Margaret Utinsky didn't serve in the military, but she served her country, in my eyes she's an honored Veteran.
She was born Aug. 26, 1900, to James and Lydia (Horner) Doolin, and spent her childhood on a farm in Canada. In 1919 she married John Rowley, he died the following year leaving Margaret and their baby boy, Charles Grant Rowley behind.
Some 15 years later Margaret and her son traveled to the Philippines for what was supposed to be a 6 month visit. However, while she was there, she met and fell in love with a young Virginian by the name of John (Jack) Utinsky, an engineer who worked for the U.S. Government. They married in 1936. It would be many years, nightmares, scars, and ultimately triumphs before she would leave the islands for good. When she did leave, she wrote her story in a book entitled Miss U. Without this book, there's no doubt her experiences would have died with her.
Shortly before WWII swept into the Philippines, it was strongly suggested that the wives of Americans leave the country. While her son was back in the United States, Margaret Utinsky said,
"I was born Peggy Doolin, and having Irish blood, I don't like being told what to do."
She took an apartment in Manilla while her husband headed off to Bataan to work. Then the Japanese raided. She had no idea what had become of her husband, but she was determined to find him.
To avoid capture, she created a new identity. She became Rosena Utinsky, a Lithuanian nurse. As a volunteer nurse with the Red Cross, she was able to maneuver herself as close as possible to areas where Americans had fallen. On the way to Bataan, she came to the road where the infamous Death March had taken place.

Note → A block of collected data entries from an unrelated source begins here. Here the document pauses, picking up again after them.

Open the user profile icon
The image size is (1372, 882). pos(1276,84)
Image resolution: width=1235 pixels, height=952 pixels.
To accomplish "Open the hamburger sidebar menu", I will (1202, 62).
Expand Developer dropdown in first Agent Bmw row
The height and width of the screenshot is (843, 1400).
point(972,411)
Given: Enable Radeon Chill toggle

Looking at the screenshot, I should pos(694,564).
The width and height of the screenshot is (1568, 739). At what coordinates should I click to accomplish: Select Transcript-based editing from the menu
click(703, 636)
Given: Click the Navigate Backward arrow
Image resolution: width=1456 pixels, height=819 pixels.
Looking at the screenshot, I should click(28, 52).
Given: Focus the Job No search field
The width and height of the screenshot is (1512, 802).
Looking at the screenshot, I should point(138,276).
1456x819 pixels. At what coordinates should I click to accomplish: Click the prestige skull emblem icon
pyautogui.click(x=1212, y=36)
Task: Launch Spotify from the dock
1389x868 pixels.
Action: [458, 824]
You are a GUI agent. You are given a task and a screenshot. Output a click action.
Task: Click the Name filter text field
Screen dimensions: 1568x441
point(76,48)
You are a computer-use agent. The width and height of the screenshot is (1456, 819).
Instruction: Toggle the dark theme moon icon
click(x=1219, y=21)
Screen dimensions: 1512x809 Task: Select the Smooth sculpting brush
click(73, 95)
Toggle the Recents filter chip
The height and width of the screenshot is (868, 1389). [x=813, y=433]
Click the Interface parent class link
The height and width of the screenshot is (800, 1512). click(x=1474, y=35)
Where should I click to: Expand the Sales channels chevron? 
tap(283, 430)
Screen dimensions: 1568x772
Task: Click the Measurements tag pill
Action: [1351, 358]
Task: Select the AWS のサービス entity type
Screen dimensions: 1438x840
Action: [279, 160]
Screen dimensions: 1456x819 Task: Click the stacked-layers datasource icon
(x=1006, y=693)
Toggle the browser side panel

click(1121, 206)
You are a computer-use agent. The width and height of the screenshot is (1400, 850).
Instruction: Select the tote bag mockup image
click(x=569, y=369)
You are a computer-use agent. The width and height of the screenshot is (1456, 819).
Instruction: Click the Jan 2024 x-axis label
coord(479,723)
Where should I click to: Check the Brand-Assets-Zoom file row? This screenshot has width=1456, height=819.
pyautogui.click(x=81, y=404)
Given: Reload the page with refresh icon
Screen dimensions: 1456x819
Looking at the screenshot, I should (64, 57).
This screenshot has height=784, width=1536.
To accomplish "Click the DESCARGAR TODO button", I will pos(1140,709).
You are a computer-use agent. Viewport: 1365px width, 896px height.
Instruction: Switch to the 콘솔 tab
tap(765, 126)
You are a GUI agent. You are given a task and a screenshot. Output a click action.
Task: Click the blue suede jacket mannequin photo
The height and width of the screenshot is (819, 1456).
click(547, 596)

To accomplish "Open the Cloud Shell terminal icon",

"The dead bodies were everywhere", she wrote "I was sick with shock....after this trip through filth and nightmare, when everything seemed to be festering death, I knew I couldn't stop until I had given every ounce of my strength to help the men who still lived. And somewhere among them was Jack, I was sure of that."
While trying to find her husband, she took on a remarkable mission. She organized and led a secret network that smuggled food, medicine, money, shoes, anything that might help the American prisoners. Her code name was Miss U. While her work, and those of others, is credited for saving the lives of many injured, starving, Americans in death camps, her story is far from fairy-tale caliber. Suspected of helping prisoners, she was interrogated and tortured in a prison for a month. But worst of all, her search for her husband only yielded more heartbreak. She learned that he had survived the Death March only to die from starvation in a prison in 1942.
She continued to carry on with her work. Certain that she'd be imprisoned again, she joined the guerrilla efforts against the Japanese while waiting for the tide to turn in the war.
"If I had looked ahead, I would have never made it through those months", she wrote. "There are things you know beyond any question that are impossible. The strange thing is that human beings learn to do the impossible if they have to. What helped me the most was knowing I couldn't see ahead. At first, I lived from week to week. Then it was day to day, then finally minute by minute."
She lived to see the end of the war, and for her efforts, she was presented with the Medal of Freedom in 1946. Two years later her book was published. Margaret Elizabeth Utinsky died Aug. 30, 1970 from cardiac arrest at Pioneer Sanitarium in Lakewood, CA. She was buried 4 days later at nearby Roosevelt Memorial Park.